Stored data entries
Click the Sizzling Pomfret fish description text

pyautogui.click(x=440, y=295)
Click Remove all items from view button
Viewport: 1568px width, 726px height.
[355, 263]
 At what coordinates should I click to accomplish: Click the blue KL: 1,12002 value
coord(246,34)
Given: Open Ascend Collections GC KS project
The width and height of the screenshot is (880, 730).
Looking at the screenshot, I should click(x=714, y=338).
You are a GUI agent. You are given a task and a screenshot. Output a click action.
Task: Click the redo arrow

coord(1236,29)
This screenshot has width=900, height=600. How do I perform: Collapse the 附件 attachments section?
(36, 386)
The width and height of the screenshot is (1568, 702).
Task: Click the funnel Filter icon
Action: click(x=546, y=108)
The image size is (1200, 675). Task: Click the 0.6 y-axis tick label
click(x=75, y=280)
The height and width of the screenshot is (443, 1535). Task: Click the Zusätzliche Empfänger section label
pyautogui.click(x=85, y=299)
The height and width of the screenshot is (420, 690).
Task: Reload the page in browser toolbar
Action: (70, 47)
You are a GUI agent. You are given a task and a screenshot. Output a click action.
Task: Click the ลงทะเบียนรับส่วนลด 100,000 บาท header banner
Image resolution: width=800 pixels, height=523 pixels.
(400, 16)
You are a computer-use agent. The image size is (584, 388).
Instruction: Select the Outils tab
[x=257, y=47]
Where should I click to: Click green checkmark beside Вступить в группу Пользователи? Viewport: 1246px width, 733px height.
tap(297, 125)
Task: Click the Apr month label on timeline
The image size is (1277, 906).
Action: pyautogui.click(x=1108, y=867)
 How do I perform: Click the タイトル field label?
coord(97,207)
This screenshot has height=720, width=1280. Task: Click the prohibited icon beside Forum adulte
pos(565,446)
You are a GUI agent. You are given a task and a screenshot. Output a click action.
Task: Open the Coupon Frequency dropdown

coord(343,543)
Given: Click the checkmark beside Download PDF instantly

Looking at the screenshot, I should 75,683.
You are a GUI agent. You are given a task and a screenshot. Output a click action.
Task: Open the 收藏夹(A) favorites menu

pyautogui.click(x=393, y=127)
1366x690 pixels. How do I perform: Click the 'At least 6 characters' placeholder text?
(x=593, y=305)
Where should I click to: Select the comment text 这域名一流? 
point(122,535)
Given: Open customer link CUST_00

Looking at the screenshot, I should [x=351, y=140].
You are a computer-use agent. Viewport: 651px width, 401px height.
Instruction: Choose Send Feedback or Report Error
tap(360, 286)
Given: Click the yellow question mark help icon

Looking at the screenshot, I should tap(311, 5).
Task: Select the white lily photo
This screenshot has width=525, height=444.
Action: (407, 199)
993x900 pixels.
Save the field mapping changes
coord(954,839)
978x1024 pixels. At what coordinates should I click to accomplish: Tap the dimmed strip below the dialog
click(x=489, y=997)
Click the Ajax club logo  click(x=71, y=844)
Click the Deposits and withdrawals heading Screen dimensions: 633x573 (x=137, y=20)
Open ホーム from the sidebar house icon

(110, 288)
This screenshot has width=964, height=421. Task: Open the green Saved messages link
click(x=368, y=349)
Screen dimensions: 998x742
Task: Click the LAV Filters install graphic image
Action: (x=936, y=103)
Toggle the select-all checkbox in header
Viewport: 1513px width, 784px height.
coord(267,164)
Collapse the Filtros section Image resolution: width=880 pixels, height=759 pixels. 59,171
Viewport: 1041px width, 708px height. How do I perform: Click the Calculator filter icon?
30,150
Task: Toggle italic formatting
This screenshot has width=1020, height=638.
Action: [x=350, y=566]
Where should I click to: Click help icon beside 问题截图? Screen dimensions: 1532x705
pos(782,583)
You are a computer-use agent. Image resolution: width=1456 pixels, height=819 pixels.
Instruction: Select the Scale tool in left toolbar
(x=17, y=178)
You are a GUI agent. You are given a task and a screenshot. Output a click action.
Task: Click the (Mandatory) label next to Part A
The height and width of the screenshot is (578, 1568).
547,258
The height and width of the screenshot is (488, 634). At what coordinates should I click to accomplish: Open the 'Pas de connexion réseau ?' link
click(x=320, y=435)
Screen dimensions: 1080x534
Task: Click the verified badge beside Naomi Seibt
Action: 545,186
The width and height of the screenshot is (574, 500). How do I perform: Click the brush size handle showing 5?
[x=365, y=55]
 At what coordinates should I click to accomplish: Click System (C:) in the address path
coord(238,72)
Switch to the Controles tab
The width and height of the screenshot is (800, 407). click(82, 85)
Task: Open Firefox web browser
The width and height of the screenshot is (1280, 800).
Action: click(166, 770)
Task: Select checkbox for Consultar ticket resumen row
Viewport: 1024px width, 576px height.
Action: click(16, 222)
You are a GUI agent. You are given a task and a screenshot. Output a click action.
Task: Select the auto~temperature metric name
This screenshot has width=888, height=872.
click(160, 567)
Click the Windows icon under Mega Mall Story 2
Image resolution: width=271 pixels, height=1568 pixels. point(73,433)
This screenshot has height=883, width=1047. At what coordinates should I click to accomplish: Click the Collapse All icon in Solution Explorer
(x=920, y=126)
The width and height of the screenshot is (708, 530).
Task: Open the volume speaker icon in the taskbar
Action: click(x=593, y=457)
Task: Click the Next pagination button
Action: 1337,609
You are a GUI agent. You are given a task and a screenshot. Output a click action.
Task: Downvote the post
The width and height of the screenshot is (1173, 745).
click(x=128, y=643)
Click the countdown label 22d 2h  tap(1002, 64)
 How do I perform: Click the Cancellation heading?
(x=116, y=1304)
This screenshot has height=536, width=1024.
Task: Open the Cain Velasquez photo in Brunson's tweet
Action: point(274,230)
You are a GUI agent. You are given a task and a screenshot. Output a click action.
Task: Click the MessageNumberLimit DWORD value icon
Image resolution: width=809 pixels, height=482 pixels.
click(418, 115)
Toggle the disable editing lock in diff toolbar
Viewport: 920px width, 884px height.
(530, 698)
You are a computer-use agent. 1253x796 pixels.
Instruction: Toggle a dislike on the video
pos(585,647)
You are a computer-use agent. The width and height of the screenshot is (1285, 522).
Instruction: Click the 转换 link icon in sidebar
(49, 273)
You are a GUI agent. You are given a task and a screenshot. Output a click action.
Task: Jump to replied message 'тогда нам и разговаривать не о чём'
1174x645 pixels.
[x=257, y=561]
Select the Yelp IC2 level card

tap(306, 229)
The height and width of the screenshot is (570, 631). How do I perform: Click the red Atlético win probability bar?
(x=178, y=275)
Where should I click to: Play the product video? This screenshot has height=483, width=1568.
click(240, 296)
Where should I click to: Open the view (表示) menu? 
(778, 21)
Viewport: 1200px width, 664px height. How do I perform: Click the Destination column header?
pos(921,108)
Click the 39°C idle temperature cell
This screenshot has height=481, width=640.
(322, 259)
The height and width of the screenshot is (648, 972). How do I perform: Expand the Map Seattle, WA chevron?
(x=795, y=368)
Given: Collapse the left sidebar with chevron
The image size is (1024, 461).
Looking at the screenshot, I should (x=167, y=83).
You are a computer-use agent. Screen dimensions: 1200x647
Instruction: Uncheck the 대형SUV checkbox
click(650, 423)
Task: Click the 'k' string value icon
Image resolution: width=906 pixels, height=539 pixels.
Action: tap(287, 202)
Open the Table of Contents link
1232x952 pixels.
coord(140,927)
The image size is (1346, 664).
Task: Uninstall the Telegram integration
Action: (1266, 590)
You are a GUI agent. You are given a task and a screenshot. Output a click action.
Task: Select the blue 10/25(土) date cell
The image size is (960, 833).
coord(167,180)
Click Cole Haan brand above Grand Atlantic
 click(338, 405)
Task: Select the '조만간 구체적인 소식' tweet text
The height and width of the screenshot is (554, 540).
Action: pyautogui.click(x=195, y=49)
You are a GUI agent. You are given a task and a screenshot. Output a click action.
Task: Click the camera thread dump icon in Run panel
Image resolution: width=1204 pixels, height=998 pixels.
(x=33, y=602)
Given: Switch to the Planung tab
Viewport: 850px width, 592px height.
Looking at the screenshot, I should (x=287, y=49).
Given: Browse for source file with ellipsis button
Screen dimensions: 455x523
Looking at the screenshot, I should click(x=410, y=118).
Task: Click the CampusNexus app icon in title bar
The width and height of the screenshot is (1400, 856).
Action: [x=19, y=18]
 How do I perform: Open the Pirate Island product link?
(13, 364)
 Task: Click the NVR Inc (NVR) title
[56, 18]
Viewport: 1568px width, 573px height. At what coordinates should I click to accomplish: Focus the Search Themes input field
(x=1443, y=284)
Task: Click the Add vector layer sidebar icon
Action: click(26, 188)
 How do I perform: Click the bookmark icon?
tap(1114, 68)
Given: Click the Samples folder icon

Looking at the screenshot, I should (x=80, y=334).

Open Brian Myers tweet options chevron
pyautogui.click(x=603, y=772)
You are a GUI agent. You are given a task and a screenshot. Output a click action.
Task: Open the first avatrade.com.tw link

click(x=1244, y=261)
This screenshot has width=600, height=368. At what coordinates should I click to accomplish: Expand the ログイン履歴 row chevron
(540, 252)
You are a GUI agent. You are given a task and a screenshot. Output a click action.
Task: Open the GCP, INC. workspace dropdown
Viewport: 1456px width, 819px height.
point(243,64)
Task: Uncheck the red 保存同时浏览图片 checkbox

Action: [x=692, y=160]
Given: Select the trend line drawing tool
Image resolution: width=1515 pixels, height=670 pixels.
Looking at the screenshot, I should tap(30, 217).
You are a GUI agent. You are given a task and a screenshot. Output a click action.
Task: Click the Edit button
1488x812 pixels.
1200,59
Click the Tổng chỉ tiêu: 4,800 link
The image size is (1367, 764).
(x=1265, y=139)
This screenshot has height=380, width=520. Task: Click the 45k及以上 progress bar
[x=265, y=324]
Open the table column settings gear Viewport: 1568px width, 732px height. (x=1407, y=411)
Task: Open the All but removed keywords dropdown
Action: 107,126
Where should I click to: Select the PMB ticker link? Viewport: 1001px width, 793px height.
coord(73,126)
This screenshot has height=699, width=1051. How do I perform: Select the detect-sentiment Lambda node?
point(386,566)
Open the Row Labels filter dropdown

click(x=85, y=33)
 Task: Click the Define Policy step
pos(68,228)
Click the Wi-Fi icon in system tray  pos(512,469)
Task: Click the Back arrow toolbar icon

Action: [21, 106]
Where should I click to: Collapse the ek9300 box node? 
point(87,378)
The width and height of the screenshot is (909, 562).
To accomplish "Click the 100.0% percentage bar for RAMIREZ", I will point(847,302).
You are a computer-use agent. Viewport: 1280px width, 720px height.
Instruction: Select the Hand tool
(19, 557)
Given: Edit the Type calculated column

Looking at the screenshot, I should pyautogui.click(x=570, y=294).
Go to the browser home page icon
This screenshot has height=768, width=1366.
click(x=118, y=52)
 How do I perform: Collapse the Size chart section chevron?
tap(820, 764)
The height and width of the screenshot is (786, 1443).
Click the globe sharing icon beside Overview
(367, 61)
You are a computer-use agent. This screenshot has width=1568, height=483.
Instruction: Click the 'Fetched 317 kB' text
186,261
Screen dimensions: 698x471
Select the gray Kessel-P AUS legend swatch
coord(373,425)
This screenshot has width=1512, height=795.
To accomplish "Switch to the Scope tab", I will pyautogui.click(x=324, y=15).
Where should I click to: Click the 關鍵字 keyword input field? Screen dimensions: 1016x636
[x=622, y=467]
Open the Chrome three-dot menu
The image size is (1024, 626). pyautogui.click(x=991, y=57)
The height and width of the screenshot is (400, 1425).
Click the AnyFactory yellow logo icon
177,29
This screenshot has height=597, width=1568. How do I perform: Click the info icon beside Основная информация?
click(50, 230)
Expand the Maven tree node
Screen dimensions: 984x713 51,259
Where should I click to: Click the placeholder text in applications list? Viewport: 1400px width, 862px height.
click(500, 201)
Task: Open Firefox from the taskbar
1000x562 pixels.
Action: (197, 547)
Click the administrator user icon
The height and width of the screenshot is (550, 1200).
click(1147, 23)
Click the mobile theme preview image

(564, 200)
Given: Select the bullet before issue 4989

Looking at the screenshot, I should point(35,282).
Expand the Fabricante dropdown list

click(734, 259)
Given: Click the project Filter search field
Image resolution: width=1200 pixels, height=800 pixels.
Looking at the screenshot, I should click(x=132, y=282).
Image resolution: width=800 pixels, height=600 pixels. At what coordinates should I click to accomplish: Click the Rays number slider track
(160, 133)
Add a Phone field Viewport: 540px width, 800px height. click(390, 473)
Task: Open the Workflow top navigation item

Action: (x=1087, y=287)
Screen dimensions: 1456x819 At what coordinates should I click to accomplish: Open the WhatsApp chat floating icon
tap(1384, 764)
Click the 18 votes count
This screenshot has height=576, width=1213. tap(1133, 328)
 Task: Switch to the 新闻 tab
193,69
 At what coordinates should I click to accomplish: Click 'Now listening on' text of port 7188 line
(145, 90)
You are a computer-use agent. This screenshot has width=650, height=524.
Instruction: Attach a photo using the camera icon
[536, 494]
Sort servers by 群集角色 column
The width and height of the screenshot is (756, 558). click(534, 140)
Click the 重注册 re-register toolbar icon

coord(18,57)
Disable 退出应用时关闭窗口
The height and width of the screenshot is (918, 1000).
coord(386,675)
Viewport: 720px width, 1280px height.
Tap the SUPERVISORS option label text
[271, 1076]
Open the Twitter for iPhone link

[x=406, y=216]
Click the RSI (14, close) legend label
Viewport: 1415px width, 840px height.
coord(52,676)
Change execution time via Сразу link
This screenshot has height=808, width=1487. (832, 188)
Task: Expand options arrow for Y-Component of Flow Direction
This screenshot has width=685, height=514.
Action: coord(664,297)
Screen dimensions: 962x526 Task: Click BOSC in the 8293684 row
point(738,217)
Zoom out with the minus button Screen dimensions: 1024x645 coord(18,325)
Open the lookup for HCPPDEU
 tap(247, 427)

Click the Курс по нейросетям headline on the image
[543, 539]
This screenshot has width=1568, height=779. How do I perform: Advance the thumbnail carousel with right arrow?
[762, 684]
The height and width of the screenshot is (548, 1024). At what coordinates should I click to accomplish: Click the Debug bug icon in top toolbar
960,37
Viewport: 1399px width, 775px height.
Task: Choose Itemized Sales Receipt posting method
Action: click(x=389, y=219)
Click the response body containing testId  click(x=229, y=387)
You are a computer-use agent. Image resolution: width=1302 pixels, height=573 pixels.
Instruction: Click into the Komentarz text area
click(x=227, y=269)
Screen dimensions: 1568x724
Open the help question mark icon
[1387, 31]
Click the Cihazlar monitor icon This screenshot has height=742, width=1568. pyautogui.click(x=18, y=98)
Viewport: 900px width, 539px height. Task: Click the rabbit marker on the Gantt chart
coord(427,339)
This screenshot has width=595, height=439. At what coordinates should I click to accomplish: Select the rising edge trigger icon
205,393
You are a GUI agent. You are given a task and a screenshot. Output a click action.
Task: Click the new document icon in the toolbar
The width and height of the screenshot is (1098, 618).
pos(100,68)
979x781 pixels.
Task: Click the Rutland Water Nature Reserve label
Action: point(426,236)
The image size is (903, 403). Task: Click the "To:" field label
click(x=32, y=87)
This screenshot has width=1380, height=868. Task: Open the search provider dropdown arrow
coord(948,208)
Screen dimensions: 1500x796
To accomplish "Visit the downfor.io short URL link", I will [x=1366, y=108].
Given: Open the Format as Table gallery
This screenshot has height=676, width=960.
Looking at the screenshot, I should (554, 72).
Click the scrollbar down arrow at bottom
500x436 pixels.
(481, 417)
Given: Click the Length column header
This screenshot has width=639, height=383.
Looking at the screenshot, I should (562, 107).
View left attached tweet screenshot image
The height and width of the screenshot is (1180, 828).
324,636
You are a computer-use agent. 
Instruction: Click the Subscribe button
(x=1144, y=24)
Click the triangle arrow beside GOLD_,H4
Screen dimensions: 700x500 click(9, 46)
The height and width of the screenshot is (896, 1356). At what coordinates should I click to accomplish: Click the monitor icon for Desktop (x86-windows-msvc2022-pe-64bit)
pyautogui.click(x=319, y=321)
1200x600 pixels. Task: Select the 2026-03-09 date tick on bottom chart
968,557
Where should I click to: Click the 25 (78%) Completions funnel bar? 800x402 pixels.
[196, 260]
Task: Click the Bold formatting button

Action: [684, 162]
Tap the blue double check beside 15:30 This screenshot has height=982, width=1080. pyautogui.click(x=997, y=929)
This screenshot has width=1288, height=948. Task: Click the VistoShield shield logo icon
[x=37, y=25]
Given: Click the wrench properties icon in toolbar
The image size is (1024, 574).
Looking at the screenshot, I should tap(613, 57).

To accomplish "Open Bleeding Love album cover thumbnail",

### The task
Report all lines of the data that include the word "temperature".

### Response to this task
Task: Select the auto~temperature metric name
Click the 39°C idle temperature cell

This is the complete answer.